**Exercise description**
Could you print the entries below exactly, starting at the line that contains "RENT A PREMIUM" and stopping after the last one?

[Saved entries]
○ ○ ○ ○ ○

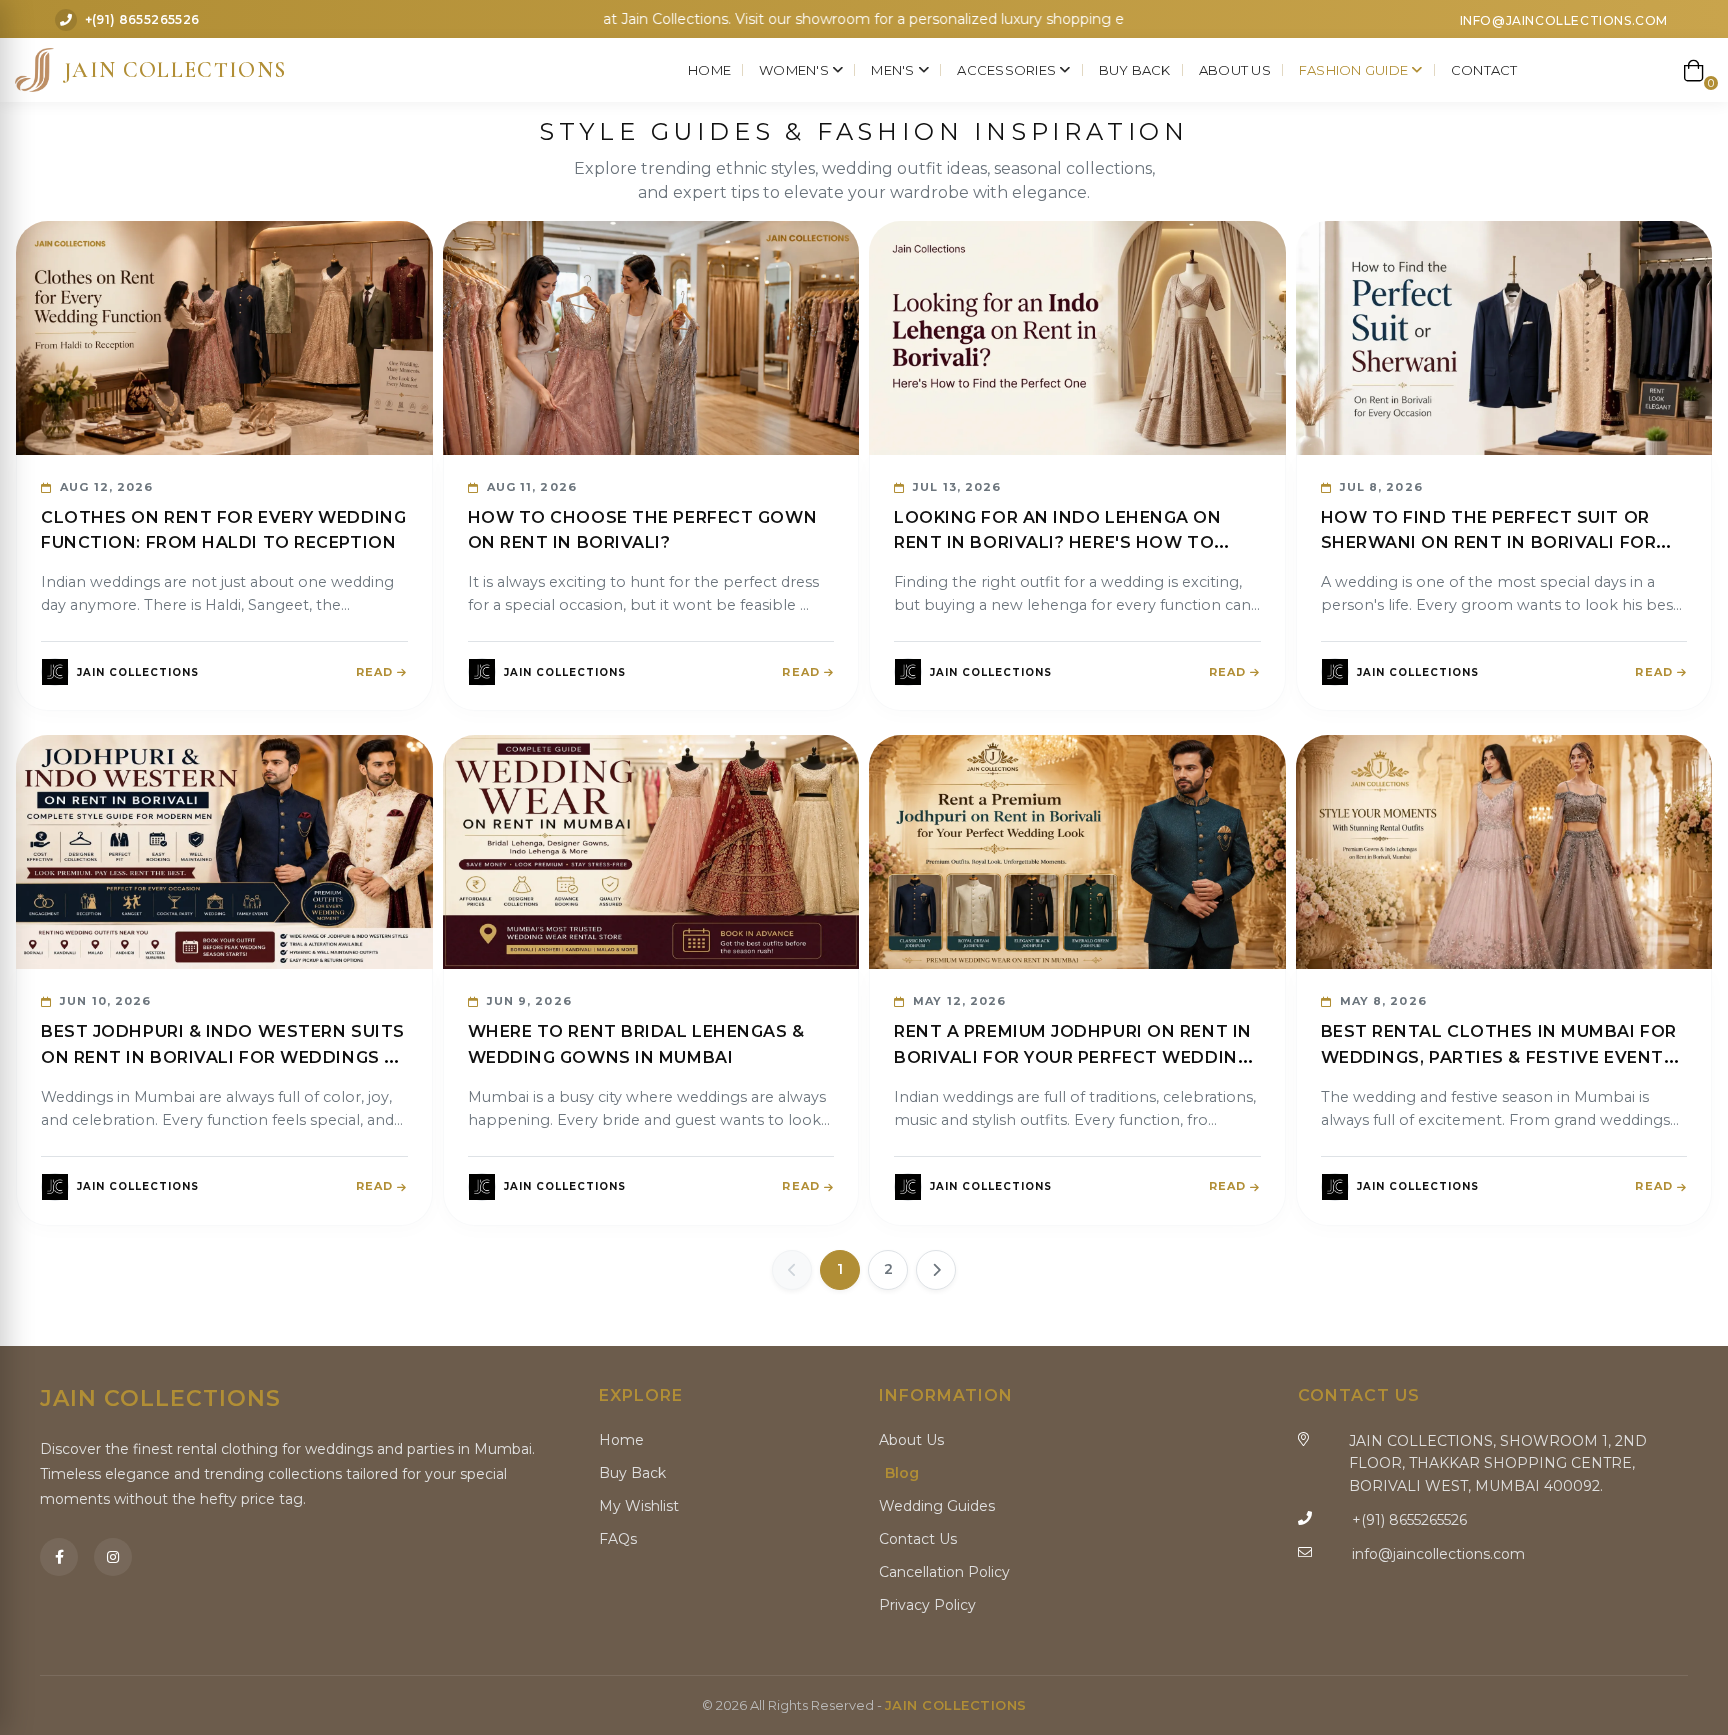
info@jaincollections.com (1564, 20)
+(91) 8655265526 (142, 20)
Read (374, 672)
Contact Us (918, 1539)
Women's (795, 70)
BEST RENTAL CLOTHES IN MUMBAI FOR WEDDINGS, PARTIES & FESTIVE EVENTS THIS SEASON (1499, 1057)
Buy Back (1135, 70)
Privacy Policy (927, 1605)
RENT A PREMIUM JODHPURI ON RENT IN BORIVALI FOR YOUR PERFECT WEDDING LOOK (1073, 1057)
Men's (894, 70)
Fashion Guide (1355, 70)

○ ○ ○ ○ ○

**Answer space**
RENT A PREMIUM JODHPURI ON RENT IN BORIVALI FOR YOUR PERFECT WEDDING LOOK (1073, 1057)
Men's (894, 70)
Fashion Guide (1355, 70)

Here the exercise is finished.